At the forefront of the research is Paul Lamere, who is using combinations of existing music database technologies to catalog the spectral signatures of music. The result is Search Inside The Music, a 3-D visualization program that can be used to explore a large music collection. You like jazz? Search Inside The Music reads the waveforms of an MP3 file and aligns it with other ones of similar values. The goal is to help the user find songs that are similar in nature to each other and make recommendations based on preferences.

Add in filters for social tagging and the result is Sun's Snapp Radio project. The mashup also adds in tagged pictures from Flickr to give the playlist a relevant look as well as sound. Doug Eck, a member of the Sun research team who specializes in machine learning and classification, suggests that the research is appealing on a couple of levels.

"By combining the technologies behind Radio Paradise and last.fm, we can start to translate the results into a better understanding of how humans can take suggestions from a machine but add in their own preferences," he told InformationWeek. "It's not a perfect system, but it does accommodate for social suggestions that a song might be 'great for a workout' or 'perfect for romance.'"

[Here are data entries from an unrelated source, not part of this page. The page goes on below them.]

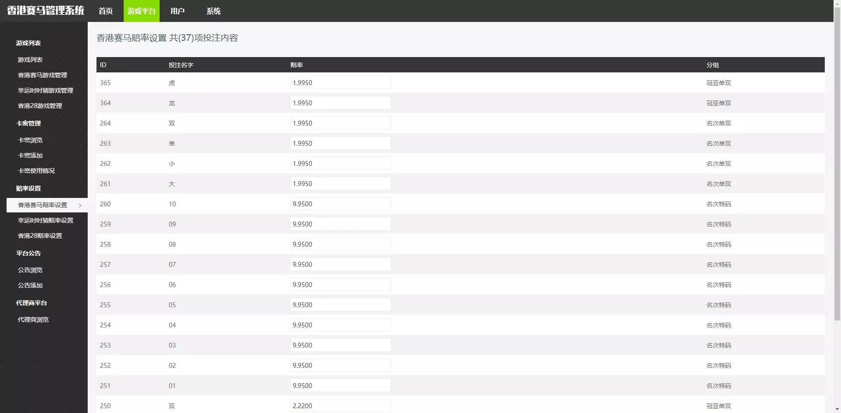Click 卡密添加 sidebar item
The height and width of the screenshot is (413, 841).
point(30,155)
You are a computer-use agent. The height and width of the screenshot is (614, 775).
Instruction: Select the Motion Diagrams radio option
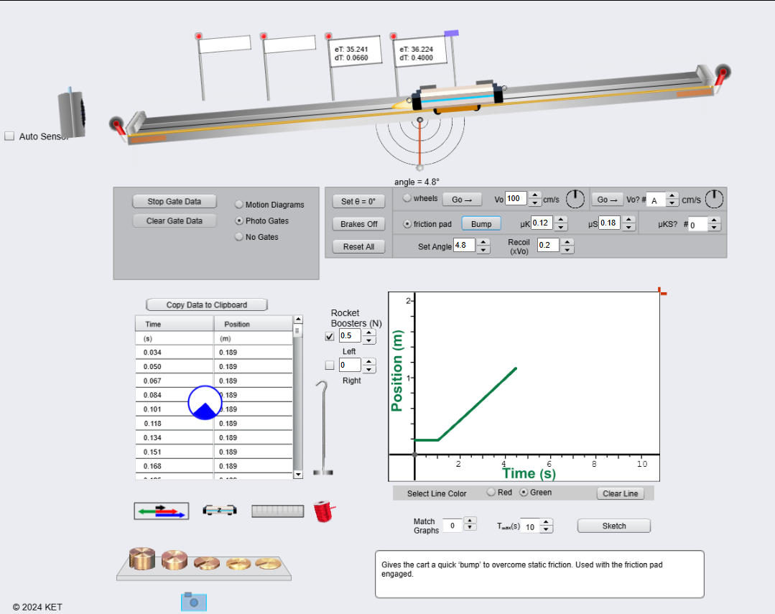pyautogui.click(x=239, y=205)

In an enterprise scenario, the music search and suggestion functions could also be augmented by Sun's MailFinder program. The research led by Jeffery Alexander and Stephen Green has produced an interface that scans more than 3.5 million e-mail messages that were sent to public aliases inside Sun's mail servers.

The research is being translated into different ways to cluster around the author of the message and how to apply it to mail archives.

Sun Labs director Bob Sproull suggested that combinations of all three projects could speed up search relevance for Sun's own Web site, including finding answers to questions, updates to Sun's bug databases, and suggestions for product demonstrations based on a user's traffic patterns.